What you should do:
Look through the entries for the string "computer" and copy every line where it shows up.

Source data:
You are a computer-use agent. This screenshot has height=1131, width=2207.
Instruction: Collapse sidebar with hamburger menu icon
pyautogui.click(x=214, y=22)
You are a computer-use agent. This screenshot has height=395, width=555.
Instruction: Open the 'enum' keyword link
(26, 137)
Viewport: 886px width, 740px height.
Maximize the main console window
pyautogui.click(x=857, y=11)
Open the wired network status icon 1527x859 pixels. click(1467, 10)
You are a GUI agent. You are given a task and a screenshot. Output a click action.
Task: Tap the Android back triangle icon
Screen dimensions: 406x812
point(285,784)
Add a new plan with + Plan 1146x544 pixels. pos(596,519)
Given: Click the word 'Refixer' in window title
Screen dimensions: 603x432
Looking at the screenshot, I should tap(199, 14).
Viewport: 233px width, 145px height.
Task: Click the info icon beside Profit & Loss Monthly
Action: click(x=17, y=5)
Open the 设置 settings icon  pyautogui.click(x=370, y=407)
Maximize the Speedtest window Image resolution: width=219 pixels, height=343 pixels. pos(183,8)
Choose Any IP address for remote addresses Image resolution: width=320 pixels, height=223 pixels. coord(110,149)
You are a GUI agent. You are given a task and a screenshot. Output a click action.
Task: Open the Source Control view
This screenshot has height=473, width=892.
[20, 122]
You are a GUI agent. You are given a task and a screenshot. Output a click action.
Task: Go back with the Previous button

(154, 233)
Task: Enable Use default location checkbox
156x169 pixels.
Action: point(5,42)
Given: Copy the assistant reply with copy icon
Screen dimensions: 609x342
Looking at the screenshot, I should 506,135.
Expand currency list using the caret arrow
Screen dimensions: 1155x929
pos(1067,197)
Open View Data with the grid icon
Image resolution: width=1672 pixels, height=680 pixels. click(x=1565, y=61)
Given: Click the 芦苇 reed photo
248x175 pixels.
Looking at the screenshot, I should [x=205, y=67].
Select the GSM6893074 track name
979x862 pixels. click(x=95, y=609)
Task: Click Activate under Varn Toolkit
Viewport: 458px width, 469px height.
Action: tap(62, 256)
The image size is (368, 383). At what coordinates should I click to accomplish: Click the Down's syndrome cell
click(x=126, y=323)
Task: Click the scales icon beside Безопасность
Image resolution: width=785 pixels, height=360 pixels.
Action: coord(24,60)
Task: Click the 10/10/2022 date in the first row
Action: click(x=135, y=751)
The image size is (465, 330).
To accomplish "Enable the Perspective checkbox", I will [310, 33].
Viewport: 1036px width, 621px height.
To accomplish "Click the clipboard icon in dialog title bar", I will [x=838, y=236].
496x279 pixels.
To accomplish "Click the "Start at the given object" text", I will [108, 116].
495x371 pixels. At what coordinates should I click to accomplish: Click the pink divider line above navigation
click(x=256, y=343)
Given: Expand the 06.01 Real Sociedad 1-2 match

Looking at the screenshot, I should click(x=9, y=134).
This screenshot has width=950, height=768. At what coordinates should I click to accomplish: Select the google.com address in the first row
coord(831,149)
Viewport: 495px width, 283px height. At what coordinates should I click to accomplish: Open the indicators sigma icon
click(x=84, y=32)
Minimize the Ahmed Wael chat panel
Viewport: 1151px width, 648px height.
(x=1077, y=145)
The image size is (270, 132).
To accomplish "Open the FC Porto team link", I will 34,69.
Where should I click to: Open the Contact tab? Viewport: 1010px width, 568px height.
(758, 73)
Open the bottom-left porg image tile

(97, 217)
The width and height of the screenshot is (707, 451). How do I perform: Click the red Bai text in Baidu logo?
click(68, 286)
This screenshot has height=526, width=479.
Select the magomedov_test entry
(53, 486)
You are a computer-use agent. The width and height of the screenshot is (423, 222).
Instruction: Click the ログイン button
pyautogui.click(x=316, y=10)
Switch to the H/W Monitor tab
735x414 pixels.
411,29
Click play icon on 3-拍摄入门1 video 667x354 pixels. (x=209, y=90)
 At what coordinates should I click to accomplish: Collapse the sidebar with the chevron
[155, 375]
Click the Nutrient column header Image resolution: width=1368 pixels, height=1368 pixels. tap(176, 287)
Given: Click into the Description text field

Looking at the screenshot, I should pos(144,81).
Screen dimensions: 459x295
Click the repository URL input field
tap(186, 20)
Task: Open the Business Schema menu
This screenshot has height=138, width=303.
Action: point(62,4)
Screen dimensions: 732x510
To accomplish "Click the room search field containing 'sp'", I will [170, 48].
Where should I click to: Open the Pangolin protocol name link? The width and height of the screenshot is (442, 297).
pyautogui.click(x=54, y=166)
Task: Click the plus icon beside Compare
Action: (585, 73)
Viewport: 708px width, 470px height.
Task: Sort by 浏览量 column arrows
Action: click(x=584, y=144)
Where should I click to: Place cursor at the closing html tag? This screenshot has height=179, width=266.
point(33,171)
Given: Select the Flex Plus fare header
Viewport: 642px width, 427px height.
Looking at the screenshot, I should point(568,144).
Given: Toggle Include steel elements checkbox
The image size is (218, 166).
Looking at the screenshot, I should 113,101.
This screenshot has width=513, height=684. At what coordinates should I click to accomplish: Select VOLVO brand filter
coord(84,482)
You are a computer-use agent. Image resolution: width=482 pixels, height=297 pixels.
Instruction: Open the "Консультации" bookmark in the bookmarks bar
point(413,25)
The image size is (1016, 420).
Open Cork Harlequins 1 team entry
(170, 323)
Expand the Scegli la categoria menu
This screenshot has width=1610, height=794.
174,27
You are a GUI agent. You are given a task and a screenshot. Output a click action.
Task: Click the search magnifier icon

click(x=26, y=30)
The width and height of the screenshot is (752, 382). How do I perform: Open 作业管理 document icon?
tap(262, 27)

Result for this exercise:
You are a computer-use agent. This screenshot has height=1131, width=2207.
You are a computer-use agent. This screenshot has height=395, width=555.
You are a computer-use agent. The width and height of the screenshot is (423, 222).
You are a computer-use agent. Image resolution: width=482 pixels, height=297 pixels.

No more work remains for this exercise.